Desta feita, impera o ditame ” nulla crimen sine culpa”, definido como dogma da culpabilidade.

O instituto da inexigibilidade de conduta diversa configura-se como principal forma de extinção da culpabilidade, sendo que sua aplicação pode se dar como causa legal, logo previstas na legislação criminal, ou como causa supralegal, esta defendida pela doutrina e também jurisprudência.

A respeito disso lança-se grande discussão na doutrina no que envolve a consideração das medidas supralegais de inexigibilidade de conduta diversa como causa sustentatória de uma absolvição, visto que seria impossível para o legislador brasileiro elencar todos os casos em que a não exigibilidade de comportamento conforme o Direito excluirá a culpabilidade.

O Direito Penal surge com a finalidade de definir as condutas socialmente reprováveis e conseqüentemente puní-las, agindo assim na proteção individual e social dos bens jurídicos considerados fundamentais.

Ocorre que, além de atuar na previsão e punição dos fatos ilícitos, o Sistema Penal deverá também aplicar certas garantias referentes a cada conduta, analisada no caso concreto, obedecendo sempre aos princípios gerais do Direito.

Em se tratando da definição jurídica do crime encontra-se certa dificuldade, uma vez que a lei não é clara, sendo tal omissão suprida pelo trabalho da doutrina, que o definiu sobre três aspectos: formal, material e analítico.

O crime sobre sob o aspecto formal caracteriza-se por ser uma conduta (ação ou omissão) contrária ao Direito, e que a lei atribui uma pena

No seu modo material, o crime caracteriza-se pela conduta humana (ação ou omissão) que encontra reprovabilidade social, podendo comprometer a existência, a paz e o desenvolvimento da comunidade.

Por fim, tem-se o conceito analítico que, sendo o dominante, define o crime como ação ou omissão típica, ilícita e culpável. A ausência de um desses elementos descaracteriza o crime, de forma que são necessários para a manutenção da segurança jurídica.

A doutrina utiliza como melhor definição de crime o conceito analítico. Neste caso, a conduta será típica quando provocar resultado visto como infração penal, ou seja, é a adequação da ação, vista no sentido lato sensu como ação e omissão, ao tipo de ilícito previsto na norma penal incriminadora.

## CONJUNTO DE DADOS
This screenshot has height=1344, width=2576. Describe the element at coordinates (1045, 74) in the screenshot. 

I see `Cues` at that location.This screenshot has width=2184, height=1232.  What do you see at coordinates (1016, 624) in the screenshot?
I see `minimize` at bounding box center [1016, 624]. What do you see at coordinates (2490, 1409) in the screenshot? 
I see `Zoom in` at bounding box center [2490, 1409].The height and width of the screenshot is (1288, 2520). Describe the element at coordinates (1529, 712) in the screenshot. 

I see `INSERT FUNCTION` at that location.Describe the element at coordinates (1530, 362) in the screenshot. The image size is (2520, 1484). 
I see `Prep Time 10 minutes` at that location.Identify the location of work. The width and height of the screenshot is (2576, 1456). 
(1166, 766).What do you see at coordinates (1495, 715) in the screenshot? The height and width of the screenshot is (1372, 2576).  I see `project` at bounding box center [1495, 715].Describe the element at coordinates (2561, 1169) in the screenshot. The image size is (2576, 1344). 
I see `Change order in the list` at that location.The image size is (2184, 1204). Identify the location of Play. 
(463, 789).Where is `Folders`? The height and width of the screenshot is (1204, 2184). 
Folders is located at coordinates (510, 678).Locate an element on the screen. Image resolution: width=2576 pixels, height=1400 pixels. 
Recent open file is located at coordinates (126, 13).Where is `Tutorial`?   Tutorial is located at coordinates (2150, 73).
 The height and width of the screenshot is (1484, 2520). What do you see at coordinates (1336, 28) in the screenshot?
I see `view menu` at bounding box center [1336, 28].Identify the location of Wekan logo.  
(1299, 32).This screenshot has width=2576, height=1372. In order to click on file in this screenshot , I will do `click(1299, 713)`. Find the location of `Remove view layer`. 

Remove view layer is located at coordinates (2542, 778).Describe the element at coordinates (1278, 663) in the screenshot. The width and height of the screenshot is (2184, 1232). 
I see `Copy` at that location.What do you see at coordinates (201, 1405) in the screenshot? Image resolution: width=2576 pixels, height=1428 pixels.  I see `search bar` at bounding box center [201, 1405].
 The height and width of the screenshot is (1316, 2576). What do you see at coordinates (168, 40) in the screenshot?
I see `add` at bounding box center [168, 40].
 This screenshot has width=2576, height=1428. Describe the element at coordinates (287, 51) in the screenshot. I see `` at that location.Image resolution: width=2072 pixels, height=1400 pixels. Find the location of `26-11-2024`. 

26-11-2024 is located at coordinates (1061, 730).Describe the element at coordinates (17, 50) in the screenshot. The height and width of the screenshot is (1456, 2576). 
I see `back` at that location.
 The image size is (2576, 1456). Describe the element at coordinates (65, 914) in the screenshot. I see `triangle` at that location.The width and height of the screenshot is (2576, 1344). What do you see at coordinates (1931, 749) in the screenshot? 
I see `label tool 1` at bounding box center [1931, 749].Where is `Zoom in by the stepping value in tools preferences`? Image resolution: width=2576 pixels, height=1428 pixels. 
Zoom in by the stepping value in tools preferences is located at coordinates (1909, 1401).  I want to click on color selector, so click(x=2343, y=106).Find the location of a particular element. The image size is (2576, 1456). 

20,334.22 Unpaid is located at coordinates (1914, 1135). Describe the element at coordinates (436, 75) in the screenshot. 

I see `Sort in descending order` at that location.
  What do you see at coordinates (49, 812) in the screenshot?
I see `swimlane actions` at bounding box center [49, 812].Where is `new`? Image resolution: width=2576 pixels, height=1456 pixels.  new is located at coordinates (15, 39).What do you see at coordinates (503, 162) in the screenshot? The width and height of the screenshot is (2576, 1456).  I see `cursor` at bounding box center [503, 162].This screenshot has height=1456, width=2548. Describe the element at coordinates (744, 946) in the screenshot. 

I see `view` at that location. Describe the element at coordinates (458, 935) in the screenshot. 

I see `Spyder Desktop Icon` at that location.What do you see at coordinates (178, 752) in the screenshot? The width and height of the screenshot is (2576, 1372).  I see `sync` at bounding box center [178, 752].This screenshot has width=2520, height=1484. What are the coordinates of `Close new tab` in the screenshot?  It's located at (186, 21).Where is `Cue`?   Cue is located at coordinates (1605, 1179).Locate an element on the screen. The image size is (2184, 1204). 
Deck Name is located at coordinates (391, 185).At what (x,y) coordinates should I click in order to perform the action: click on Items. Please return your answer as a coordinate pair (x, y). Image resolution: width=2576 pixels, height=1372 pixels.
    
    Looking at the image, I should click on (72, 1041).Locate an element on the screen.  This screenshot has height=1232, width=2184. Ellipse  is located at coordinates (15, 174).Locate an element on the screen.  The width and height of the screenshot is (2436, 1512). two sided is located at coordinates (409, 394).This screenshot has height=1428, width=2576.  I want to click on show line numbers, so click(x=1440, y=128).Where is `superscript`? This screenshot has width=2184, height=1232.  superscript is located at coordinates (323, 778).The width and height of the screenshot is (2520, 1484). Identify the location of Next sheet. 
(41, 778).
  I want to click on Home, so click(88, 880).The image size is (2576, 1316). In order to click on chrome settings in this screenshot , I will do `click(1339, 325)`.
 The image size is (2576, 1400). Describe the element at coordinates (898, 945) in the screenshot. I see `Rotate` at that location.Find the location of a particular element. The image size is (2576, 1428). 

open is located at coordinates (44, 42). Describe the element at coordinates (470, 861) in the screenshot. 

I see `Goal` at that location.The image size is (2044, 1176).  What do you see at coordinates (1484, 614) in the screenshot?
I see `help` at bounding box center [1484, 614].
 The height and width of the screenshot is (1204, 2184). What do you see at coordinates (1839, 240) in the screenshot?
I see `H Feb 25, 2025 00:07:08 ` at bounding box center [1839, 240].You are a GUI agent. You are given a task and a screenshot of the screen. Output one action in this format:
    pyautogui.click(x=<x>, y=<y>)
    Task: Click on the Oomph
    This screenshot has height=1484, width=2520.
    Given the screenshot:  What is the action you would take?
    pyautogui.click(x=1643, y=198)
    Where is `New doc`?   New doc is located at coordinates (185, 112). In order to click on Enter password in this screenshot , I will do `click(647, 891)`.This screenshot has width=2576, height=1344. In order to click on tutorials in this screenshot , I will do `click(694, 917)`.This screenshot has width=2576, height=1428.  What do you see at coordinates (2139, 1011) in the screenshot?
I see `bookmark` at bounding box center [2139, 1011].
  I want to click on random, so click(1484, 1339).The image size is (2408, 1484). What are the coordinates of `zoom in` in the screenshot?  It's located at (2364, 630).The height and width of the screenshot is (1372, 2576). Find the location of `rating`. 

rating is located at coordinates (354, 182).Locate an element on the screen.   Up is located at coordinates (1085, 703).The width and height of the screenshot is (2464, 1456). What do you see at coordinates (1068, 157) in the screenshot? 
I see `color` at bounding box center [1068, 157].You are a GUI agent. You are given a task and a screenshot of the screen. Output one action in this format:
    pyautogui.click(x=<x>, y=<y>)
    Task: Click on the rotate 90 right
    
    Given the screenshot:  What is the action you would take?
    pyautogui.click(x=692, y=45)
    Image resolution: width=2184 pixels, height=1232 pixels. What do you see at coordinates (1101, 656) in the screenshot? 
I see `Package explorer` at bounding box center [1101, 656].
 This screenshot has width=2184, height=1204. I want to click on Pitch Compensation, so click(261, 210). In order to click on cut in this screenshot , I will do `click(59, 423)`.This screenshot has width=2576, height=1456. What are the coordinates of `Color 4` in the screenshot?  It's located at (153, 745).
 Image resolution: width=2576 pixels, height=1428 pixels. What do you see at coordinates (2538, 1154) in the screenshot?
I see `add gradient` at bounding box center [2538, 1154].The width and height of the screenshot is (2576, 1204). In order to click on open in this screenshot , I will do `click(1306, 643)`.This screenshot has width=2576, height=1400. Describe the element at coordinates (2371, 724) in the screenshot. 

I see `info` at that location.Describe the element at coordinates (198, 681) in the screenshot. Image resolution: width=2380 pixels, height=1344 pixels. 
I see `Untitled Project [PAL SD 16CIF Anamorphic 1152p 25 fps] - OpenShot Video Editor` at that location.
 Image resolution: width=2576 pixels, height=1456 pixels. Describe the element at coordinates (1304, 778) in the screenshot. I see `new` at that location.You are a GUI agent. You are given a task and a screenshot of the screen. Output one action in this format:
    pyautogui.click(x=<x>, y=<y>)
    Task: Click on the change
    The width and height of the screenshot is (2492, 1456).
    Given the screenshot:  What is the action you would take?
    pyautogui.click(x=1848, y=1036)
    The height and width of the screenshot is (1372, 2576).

## TAREFAS PROPOSTAS
1: Responda com base no trecho sobre culpabilidade penal:
(a) Como é definido o ditame "nulla crimen sine culpa"?
(b) Sob quais três aspectos a doutrina definiu o crime?
(c) Segundo o conceito analítico, o crime é definido como que tipo de ação ou omissão?
2: Retome, por favor, o trecho sobre culpabilidade penal e escreva a continuação logo após a última frase.

## RESPOSTAS DADAS
1:
(a) Como dogma da culpabilidade.
(b) Formal, material e analítico.
(c) Como ação ou omissão típica, ilícita e culpável.

2:
Já para que a conduta seja considerada ilícita ou antijurídica deverá ela vir de encontro ao ordenamento jurídico, causando lesão ou expondo a perigo de ser lesionado um bem tutelado pelo Direito.

A culpabilidade é vista como a reprovabilidade de uma conduta típica e ilícita que poderia ter sido evitada pelo agente no momento de atuação, ou seja, este poderia sujeitar-se aos ditames legais e as proibições definidas pelo Direito. Assim, trata-se de um juízo de censura e reprovação de conduta que será evidenciado pelo magistrado quando do momento da análise da medida da culpabilidade do infrator.

Sendo um dos mais importantes princípios penais, não há possibilidade de se auferir uma pena ao acusado se não for observada a medida de sua culpabilidade. Desta feita, impera o ditame ” nulla crimen sine culpa”, definido como dogma da culpabilidade.

O Código Penal traz menção expressa e define a importância da análise de tal elemento quando o menciona nos seus arts. 19 e 59.

Assim, para que uma conduta seja reprovada pelo Direito Penal ela deverá ser típica, ilícita e culpável. Dentro da culpabilidade está a Inexigibilidade de Conduta Diversa ( juntamente com a Imputabilidade e a Potencial Consciência da Ilicitude) caracterizando um dos elementos que se estiver ausente acarretará na sua exclusão. O reconhecimento das causas extralegais de exculpação com base neste princípio vem, atualmente, encarando grandes discussões doutrinárias.

O posicionamento contrário ao reconhecimento de tais situações supralegais de exclusão da culpabilidade utiliza, como justificativa, a conseqüente insegurança jurídica que a aplicação de tal instituto poderá causar ao ordenamento, de maneira que poderia haver uma impunidade exacerbada e justificada em uma causa abstrata, acarretando em uma desordem total. Logo, pela amplitude e proporção que tal regra pode alcançar, a sua aplicação torna-se incompatível com um Sistema organizado.

A discussão deste tema é de similar importância à medida que a aplicação de tal regramento tem como conseqüência a exclusão de um componente que integra o crime, a culpabilidade, que conseqüentemente torna o autor isento de pena.

Então, em contraposição à doutrina contraria a aplicação de tal instituto, entendemos que o mesmo deva ser levado em total atendimento, caso contrário, estaria se sobrevalendo de um Sistema Penal inconciliável com os preceitos de probidade que se almeja, haja vista que não se deve limitar a decisão do magistrado às hipóteses de exclusão elencadas pelo legislador penal.

Tal medida torna-se incompatível com o próprio princípio da culpabilidade que define que a pena somente será aplicada caso o agente, tenha agido com dolo ou culpa, e fazendo jus a um juízo de censura, atuou tipicamente e ilicitamente. Este princípio vem se contrapor a responsabilidade penal objetiva que se baseia na aplicação da pena sem culpa, dolo e culpabilidade.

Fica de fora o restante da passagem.